## Work instructions
Copy out the stretch of the Redis Streams article below from "Why I Added" through "queue semantics didn’t.", substituting "vegetation index" for every "NDVI".

## Selected text
Rahim Ranxx

Posted on May 3

Why I Added Redis Streams Between My Django API and Celery Workers.

#django #redis #celery #backend

A practical engineering breakdown of how I introduced Redis Streams into a live Django + Celery NDVI pipeline without rewriting the worker layer.

Introduction

I run a Django API backed by Celery workers for NDVI processing workloads.

The execution layer worked fine.

The queue semantics didn’t.

I needed:

durable ingestion
replay visibility
dead-letter handling
stale consumer recovery
rollback safety
observability during incidents

…but I did not want to rewrite the worker system or destabilize production.

So instead of replacing Celery, I inserted Redis Streams between the API and the workers.

This article explains why I made that decision, how the architecture works, and what I learned while implementing reliable stream-backed NDVI ingestion in Django.

The Original Problem

The problem was not task execution.

The problem was everything before execution.

Originally, NDVI ingestion looked like this:

Django API → Celery Broker → Celery Workers

At first, this worked well.

But as the system evolved, operational gaps became more obvious:

Direct .delay() calls tightly coupled request ingestion to broker behavior.
Queue visibility was limited during incidents.
Failed ingestion paths were harder to replay safely.
In-flight recovery semantics were weak.
There was no dead-letter workflow for poisoned messages.
Worker interruptions could leave messages in uncertain states.

The architecture was fast.

It was not durable enough.

Why I Did Not Replace Celery

One of the biggest architectural decisions was choosing not to replace Celery.

That decision reduced risk dramatically.

## Material
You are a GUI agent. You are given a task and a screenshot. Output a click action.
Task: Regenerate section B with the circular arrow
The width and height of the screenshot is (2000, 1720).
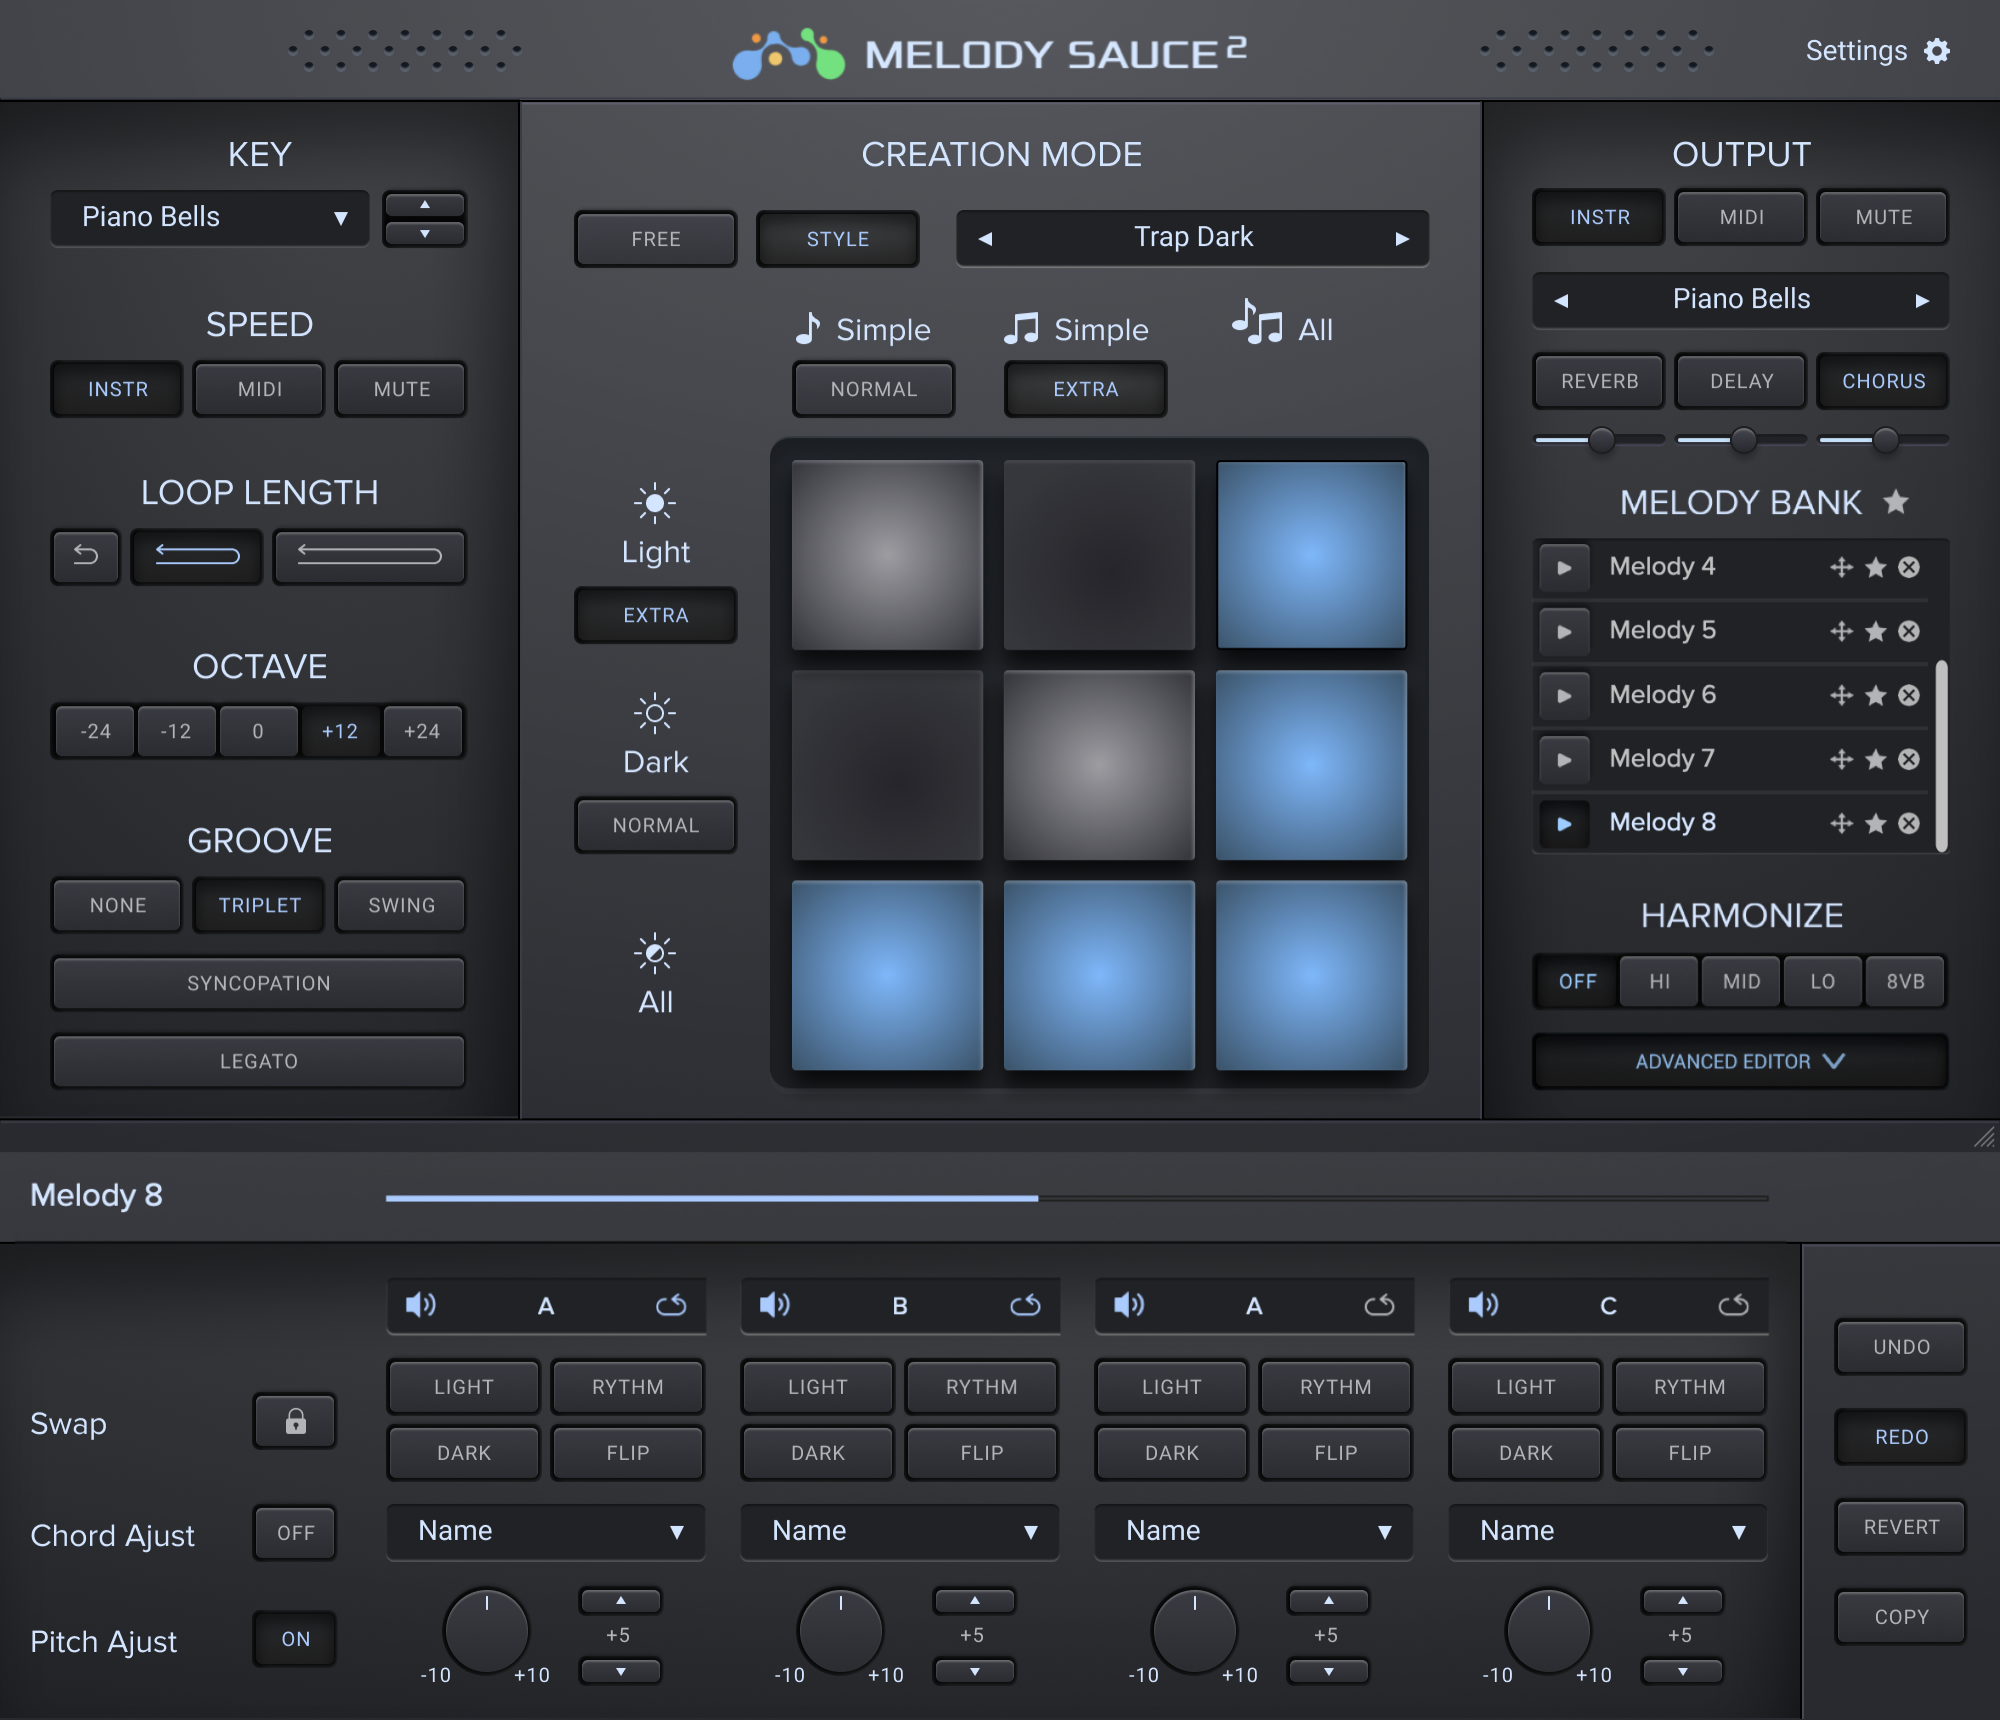point(1025,1305)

## Output for this task
Why I Added Redis Streams Between My Django API and Celery Workers.

#django #redis #celery #backend

A practical engineering breakdown of how I introduced Redis Streams into a live Django + Celery vegetation index pipeline without rewriting the worker layer.

Introduction

I run a Django API backed by Celery workers for vegetation index processing workloads.

The execution layer worked fine.

The queue semantics didn’t.